Bank — source documents paired with reference summaries.

Rubric — coverage, faithfulness, length adherence, redundancy.

Common lever — prompt structure and length control. Summarization is unusually sensitive to few-shot examples.

08When Evals Become Infrastructure

The mature end-state is when evals stop being a project and start being a system component — wired into how the product ships.

Pre-Deploy

CI Gate

Every prompt, model, or retrieval change runs against the eval bank before merge. Regressions on critical slices block the deploy automatically — same shape as a unit test.

Pre-Deploy

Shadow Traffic

The new configuration runs silently against real production queries. Outputs are scored but never shown to users. Confirms behavior under real distribution before any user sees it.

Rollout

Canary

Ship to 1–5% of traffic with online metrics tied to eval rubric dimensions. If the canary’s faithfulness score drops, auto-rollback before the change is widely visible.

Continuous

Online Eval

Continuously sample production traffic, score with the same judge, surface drift. The eval bank itself evolves from the production tail — failures from the wild become tomorrow’s regression tests.

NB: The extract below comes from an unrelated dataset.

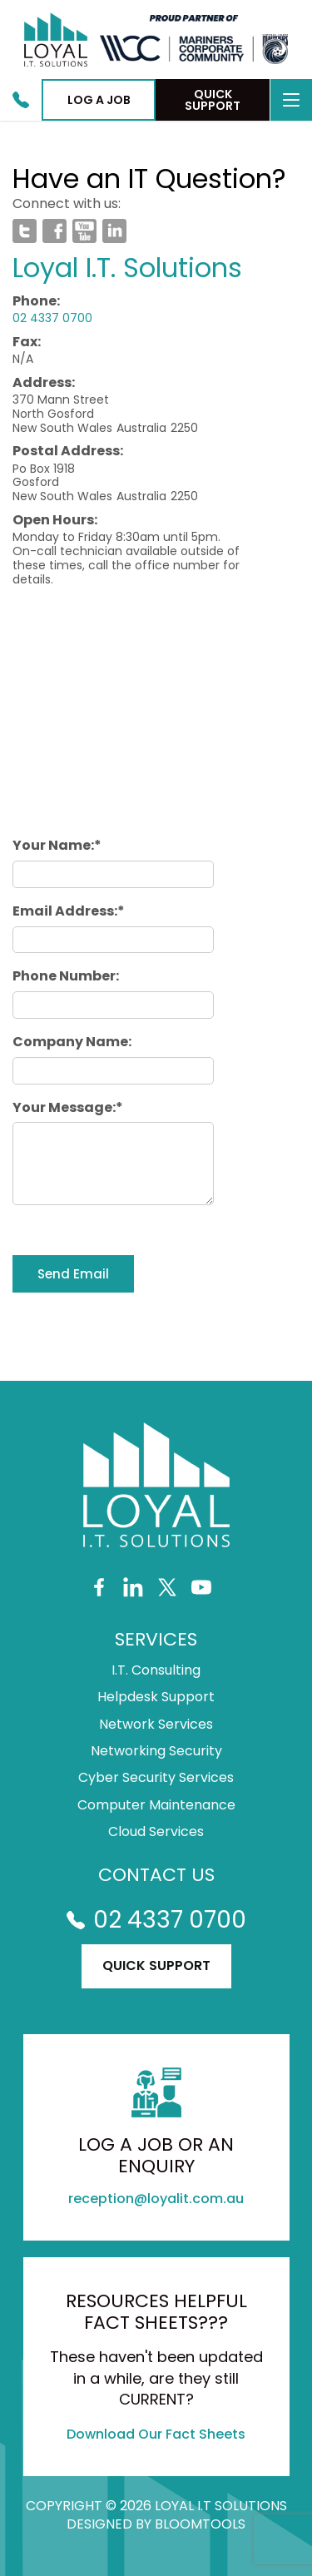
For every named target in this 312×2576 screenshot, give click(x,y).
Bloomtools (200, 2524)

This is what separates teams treating AI as a product feature from teams treating it as infrastructure.

09Common Failure Modes

Things that look like eval problems but are usually something more specific.

Watch For

Optimizing for the eval. If your eval set is fixed and you keep tuning against it, you’re effectively training on the test set. Hold out a private set you only check occasionally.
Judge that doesn’t match humans. Validate the judge prompt before trusting any score it produces. 80% agreement is a reasonable bar.
Aggregate scores hiding the failure. Always slice — by topic, by user type, by query length. The mean is the least interesting number on the page.
Treating evals as a ship-blocker only. The point is iteration speed. The faster you can run the loop, the faster the system improves. Slow evals get skipped.
Confusing capability evals with product evals. A higher MMLU score does not mean your product got better. Re-run the application eval on every model swap.

10The Closing Frame

Closing

The system you ship is whatever your evals incentivize. So the evals had better be honest.

An eval system is a mirror. It tells you what you’ve actually built — not what you wished you’d built. The teams that take that seriously end up with products that get measurably better over time. The teams that don’t end up with products that feel like they should be working, while users quietly route around them.

The framework here is illustrative, drawn from work on Reddit Answers and adjacent product builds. The patterns generalize, but every system has its own quirks worth respecting. The first prompt bank is always wrong. The first rubric is always too coarse. That’s fine — both are meant to be iterated.